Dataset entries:
####
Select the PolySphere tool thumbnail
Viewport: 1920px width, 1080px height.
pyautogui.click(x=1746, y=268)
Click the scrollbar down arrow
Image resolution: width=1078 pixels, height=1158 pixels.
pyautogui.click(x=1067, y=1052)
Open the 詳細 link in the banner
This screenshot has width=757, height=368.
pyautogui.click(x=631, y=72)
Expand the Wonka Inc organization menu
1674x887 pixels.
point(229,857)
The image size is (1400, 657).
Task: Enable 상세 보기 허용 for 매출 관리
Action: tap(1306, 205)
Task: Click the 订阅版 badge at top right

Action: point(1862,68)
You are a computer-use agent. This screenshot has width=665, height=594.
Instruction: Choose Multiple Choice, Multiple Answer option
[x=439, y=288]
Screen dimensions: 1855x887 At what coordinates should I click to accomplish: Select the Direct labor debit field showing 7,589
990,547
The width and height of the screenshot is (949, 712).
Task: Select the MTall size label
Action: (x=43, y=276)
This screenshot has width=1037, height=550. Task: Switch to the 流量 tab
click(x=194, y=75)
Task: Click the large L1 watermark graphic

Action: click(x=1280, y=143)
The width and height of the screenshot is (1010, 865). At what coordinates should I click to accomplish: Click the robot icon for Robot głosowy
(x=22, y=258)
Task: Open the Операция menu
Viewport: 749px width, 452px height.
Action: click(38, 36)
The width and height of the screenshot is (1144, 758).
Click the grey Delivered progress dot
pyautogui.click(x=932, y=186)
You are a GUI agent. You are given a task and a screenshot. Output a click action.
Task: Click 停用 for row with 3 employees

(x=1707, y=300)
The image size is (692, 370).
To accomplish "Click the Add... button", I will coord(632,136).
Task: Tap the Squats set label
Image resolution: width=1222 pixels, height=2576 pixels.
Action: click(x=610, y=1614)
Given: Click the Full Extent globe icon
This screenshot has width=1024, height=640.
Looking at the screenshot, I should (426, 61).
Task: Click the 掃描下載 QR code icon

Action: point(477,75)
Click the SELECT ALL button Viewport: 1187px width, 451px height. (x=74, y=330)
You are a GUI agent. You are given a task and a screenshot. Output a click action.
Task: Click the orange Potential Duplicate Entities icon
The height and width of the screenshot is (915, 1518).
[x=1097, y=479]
####
One inclusive range is required: first line of the data through the line containing "Click the scrollbar down arrow". Set it down exactly and output nothing else.

### FINISHED EXERCISE
Select the PolySphere tool thumbnail
Viewport: 1920px width, 1080px height.
pyautogui.click(x=1746, y=268)
Click the scrollbar down arrow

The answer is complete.